Henriette Sontag, born Gertrude Walpurgis Sontag, and, after her marriage, entitled Henriette, Countess Rossi (3 January 1806 – 17 June 1854), was a German operatic soprano of great international renown. She possessed a sweet-toned, lyrical voice and was a brilliant exponent of florid singing.

Life
Sontag was born at Koblenz, Germany, as Gertrude Walpurgis Sontag, to the actor Franz Sontag and his wife, the actress Franziska Sontag ( Martloff; 1788–1865). Her brother was the actor Karl Sontag. She made her début at the age of 6. In 1823 she sang at Leipzig in Carl Maria von Weber's Der Freischütz and in December of that year created the title role in his Euryanthe. Her success was immediate. She was invited to be the soprano soloist in the first performances of Beethoven's Symphony No. 9 and Missa Solemnis on 7 May 1824; she was only 18 years old at the time. In 1825 she was engaged by the Königstädter Theater, Berlin. 

In 1826, she was engaged at the Paris Comédie-Italienne, where she debuted in the role of Rosina in Gioachino Rossini's opera The Barber of Seville. She was also extremely successful in performance in England and Germany in the following years. When she visited Weimar, Goethe wrote a poem dedicated to her (Neue Siren).  Around 1829 she married Count Carlo Rossi in secret, after which she left the stage until her husband's financial situation deteriorated.

## SUPPLIED MATERIAL
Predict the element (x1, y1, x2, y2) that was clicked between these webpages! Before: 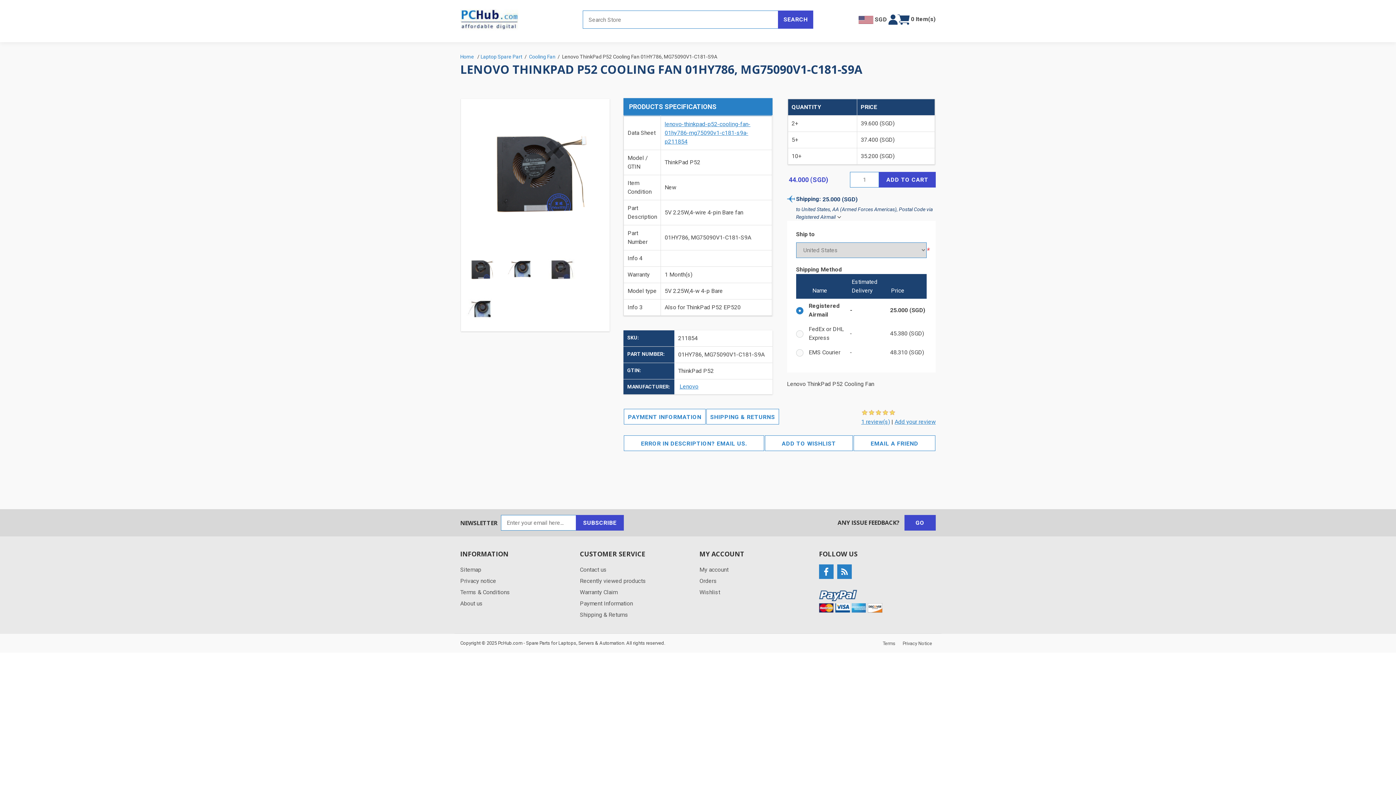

==

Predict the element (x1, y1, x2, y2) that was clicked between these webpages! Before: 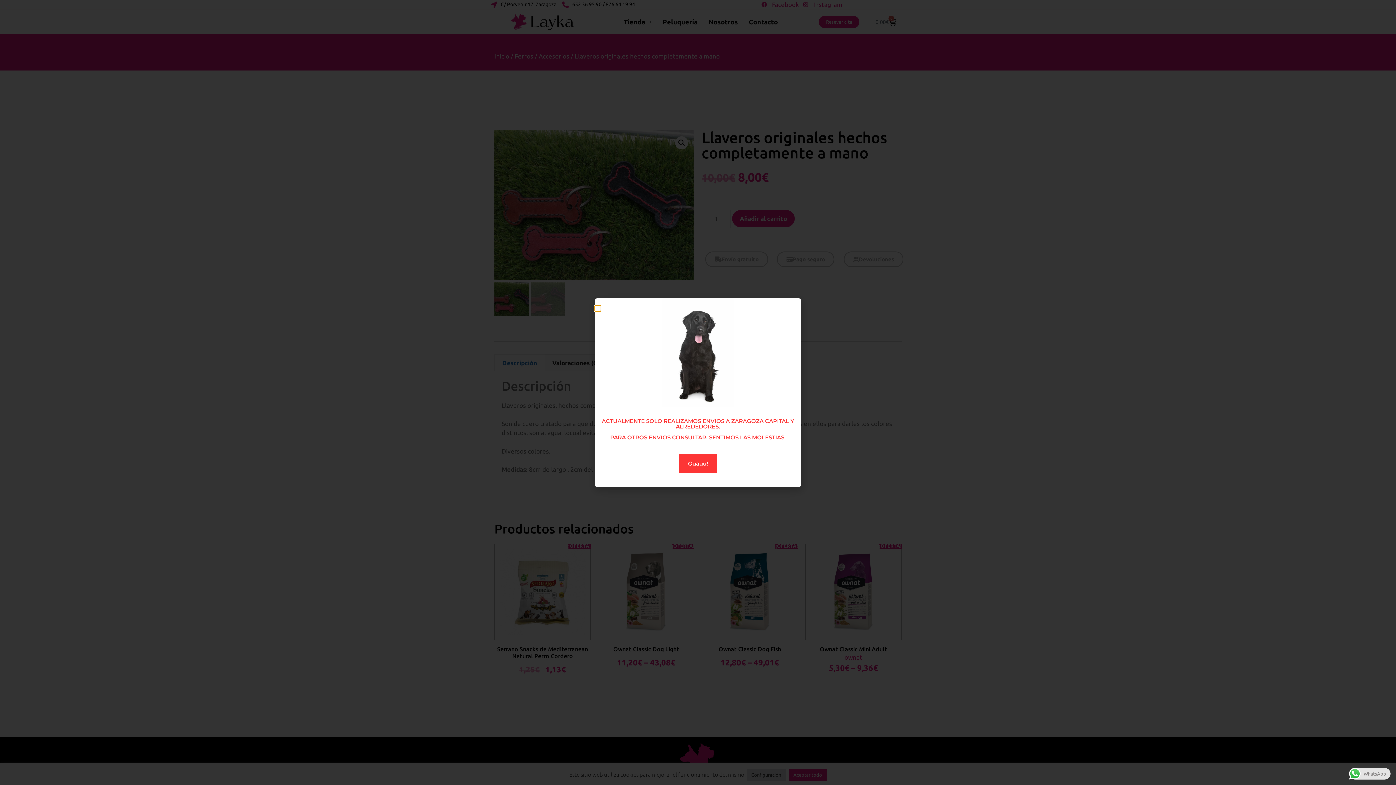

...

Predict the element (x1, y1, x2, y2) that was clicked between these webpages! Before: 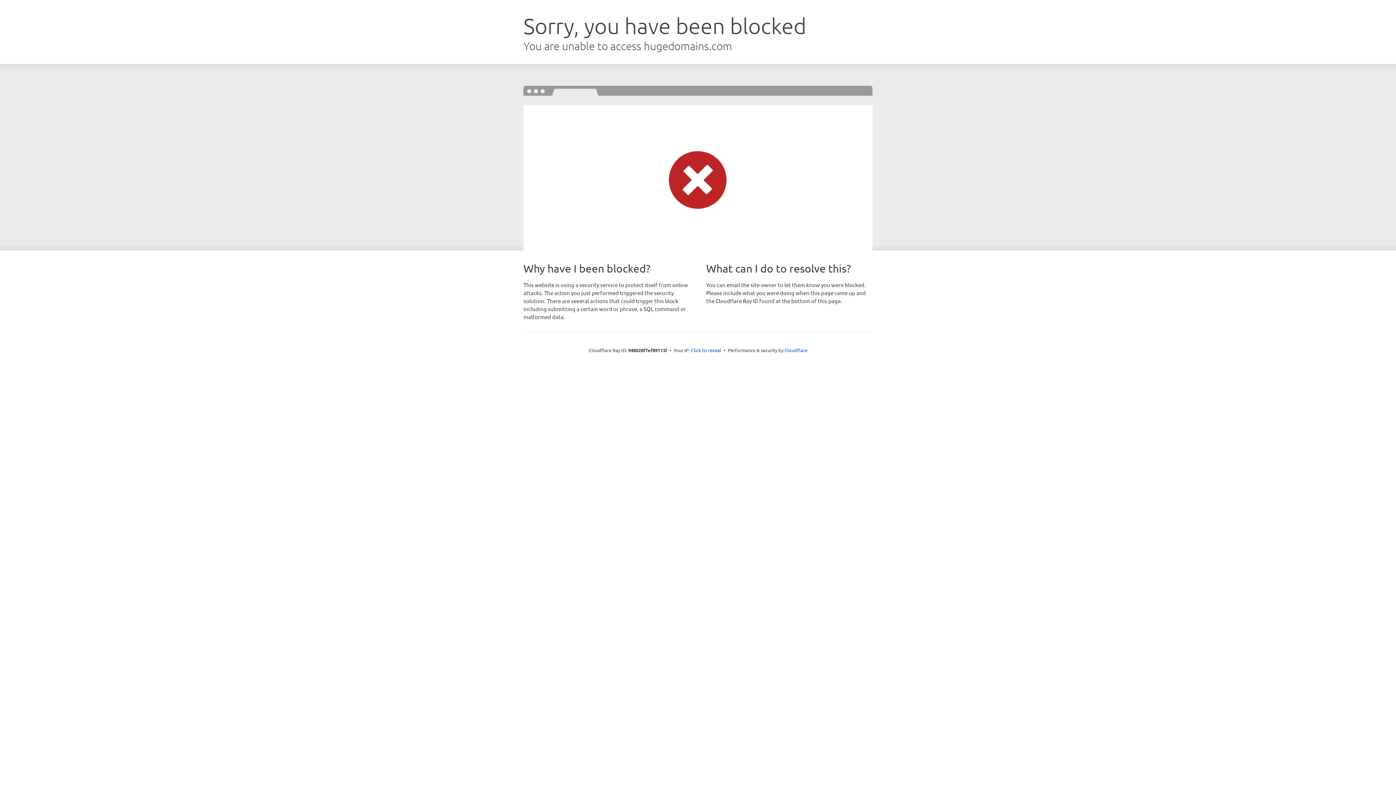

## WORK TO BE COMPLETED
Write the next part of the passage on the soprano Henriette Sontag, picking up after its final sentence. None of the lines above have any bearing on what comes next.

## WRITTEN RESPONSE
In 1849, she was encouraged by the impresario Benjamin Lumley to perform a season at Covent Garden Theatre. She proved to have fully retained her vocal powers. In 1852, she toured America, and in May 1854, at a literary evening in honor of Mexican president Antonio López de Santa Anna, she made public for the first time the lyrics that Francisco González Bocanegra had written to celebrate the nation (with an Italian musical arrangement). A day after singing Lucia di Lammermoor, she contracted cholera, which would claim her life at age 48.

Sontag died in Mexico City, Mexico, and is buried in Germany at St. Marienthal Abbey.  Her sister Nina Sontag (1811–1879), originally also an opera-singer, had retired there as a nun in 1844.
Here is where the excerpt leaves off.